#### [TASK]
Look through the data below. Collect every line where the word "resolution" occurs.
RECORDS TO PROCESS Start Marker
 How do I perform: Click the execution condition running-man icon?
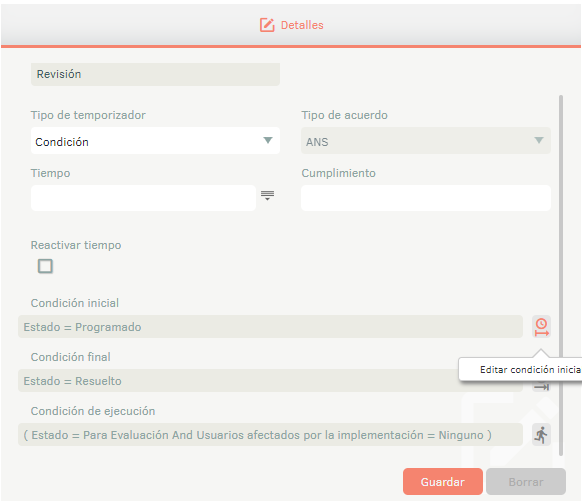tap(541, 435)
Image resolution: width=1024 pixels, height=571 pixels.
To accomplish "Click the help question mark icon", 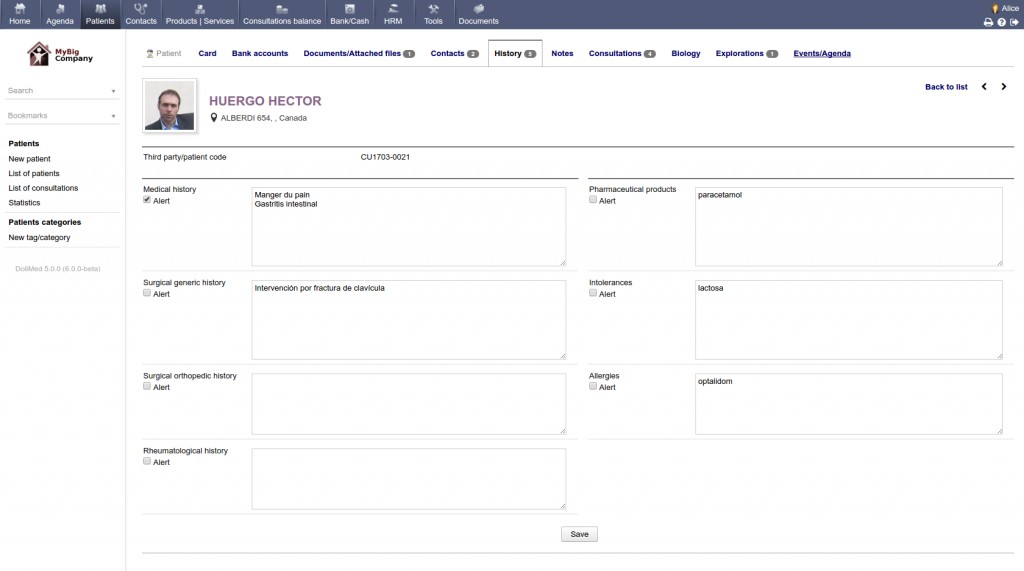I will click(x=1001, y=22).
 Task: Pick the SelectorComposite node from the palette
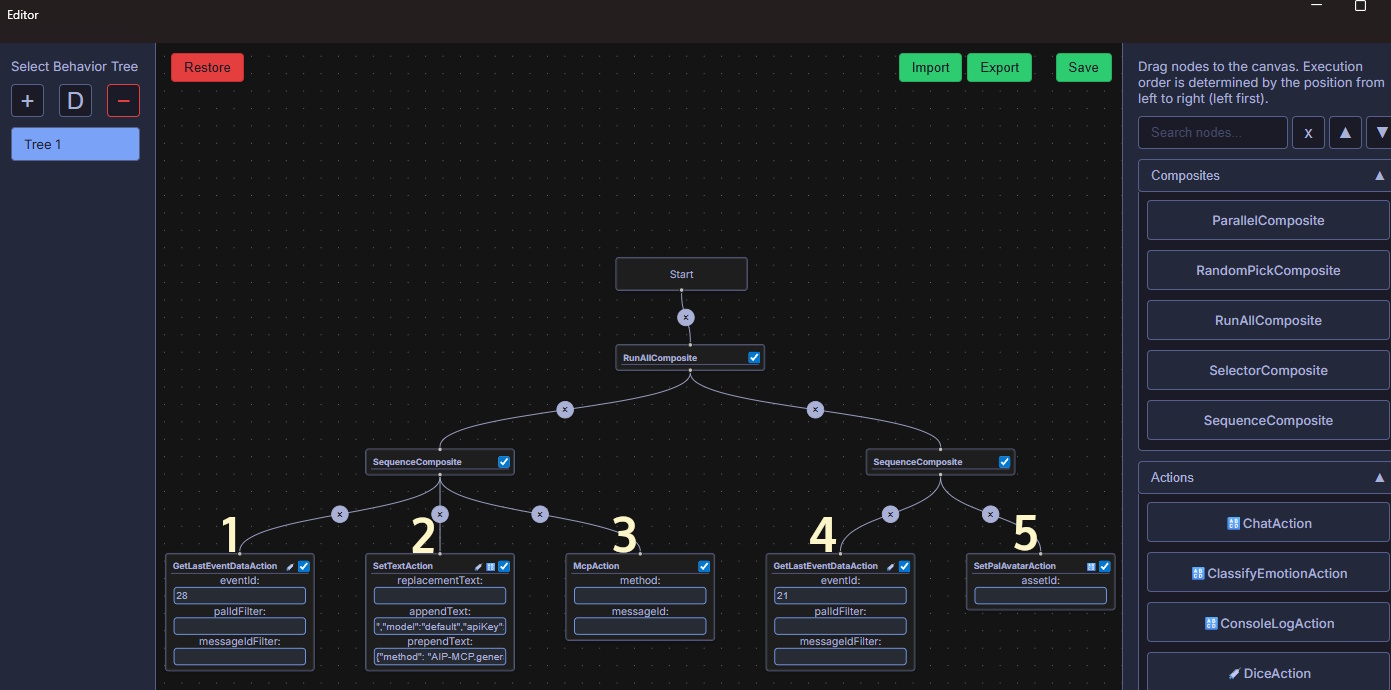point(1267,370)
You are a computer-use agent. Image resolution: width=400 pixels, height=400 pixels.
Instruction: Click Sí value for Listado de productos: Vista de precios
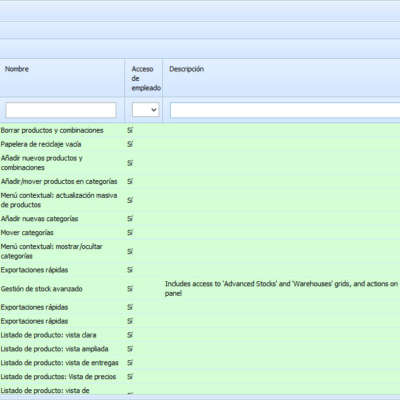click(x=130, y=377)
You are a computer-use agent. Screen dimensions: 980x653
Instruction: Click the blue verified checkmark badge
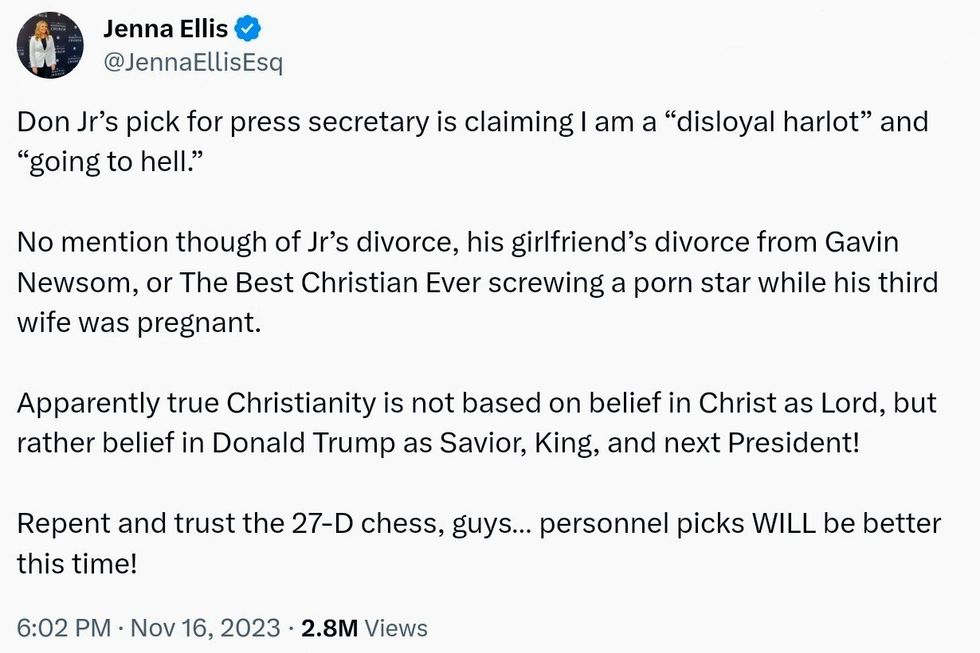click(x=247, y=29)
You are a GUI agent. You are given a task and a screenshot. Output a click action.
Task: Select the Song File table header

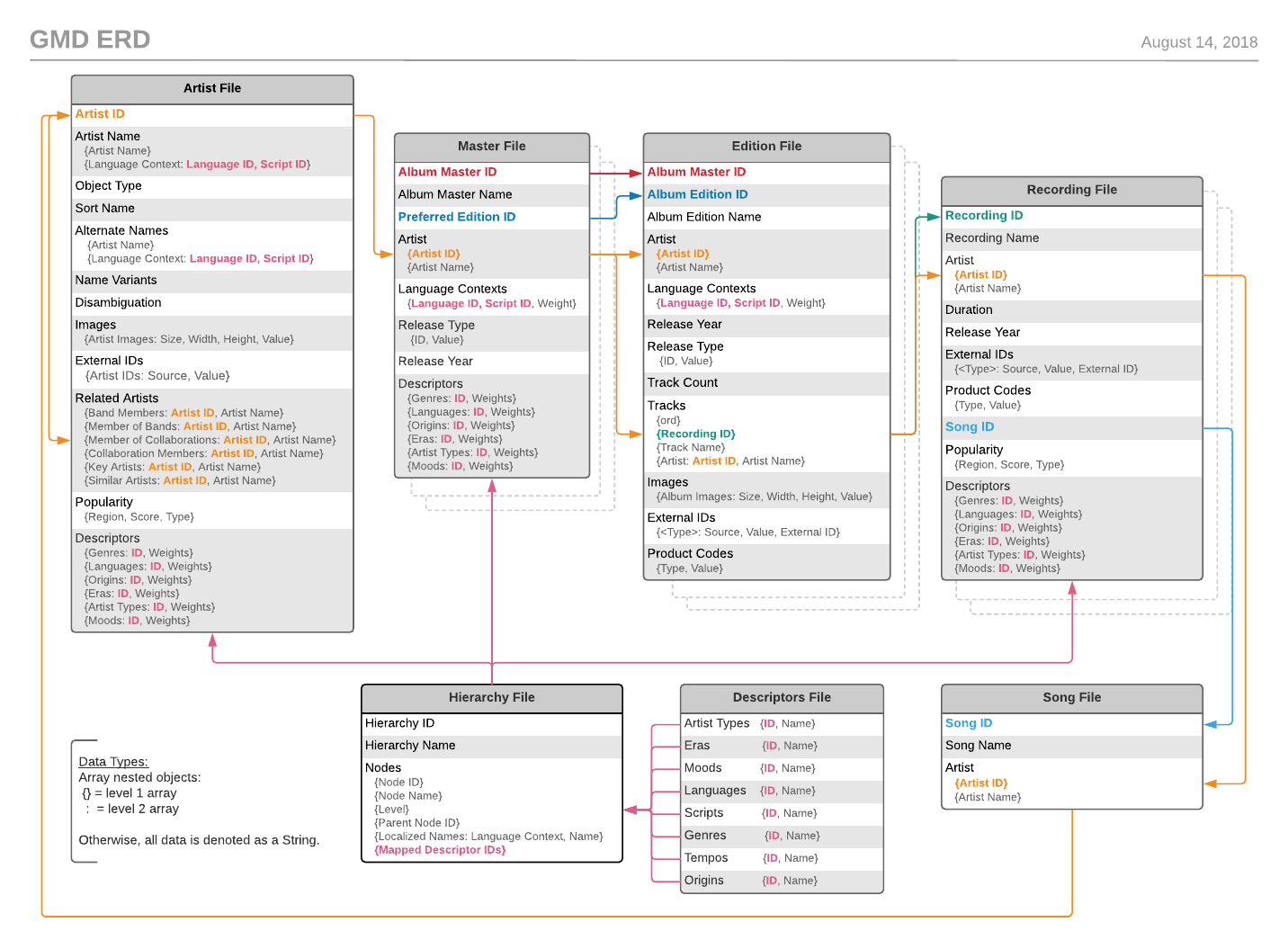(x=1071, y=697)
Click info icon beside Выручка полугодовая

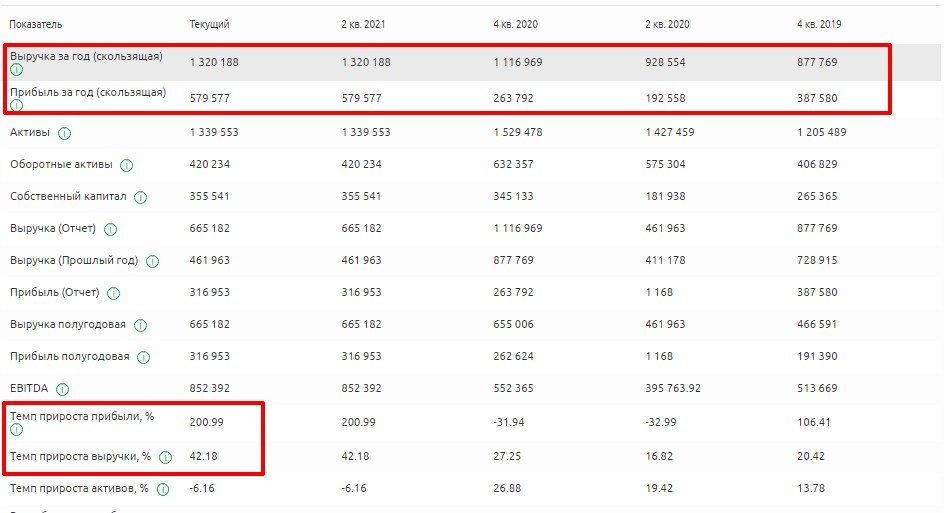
RECORDS TO PROCESS End Marker
#### [THE COMPLETED TASK]
Image resolution: width=1024 pixels, height=571 pixels.
You are a computer-use agent. Image resolution: width=400 pixels, height=400 pixels.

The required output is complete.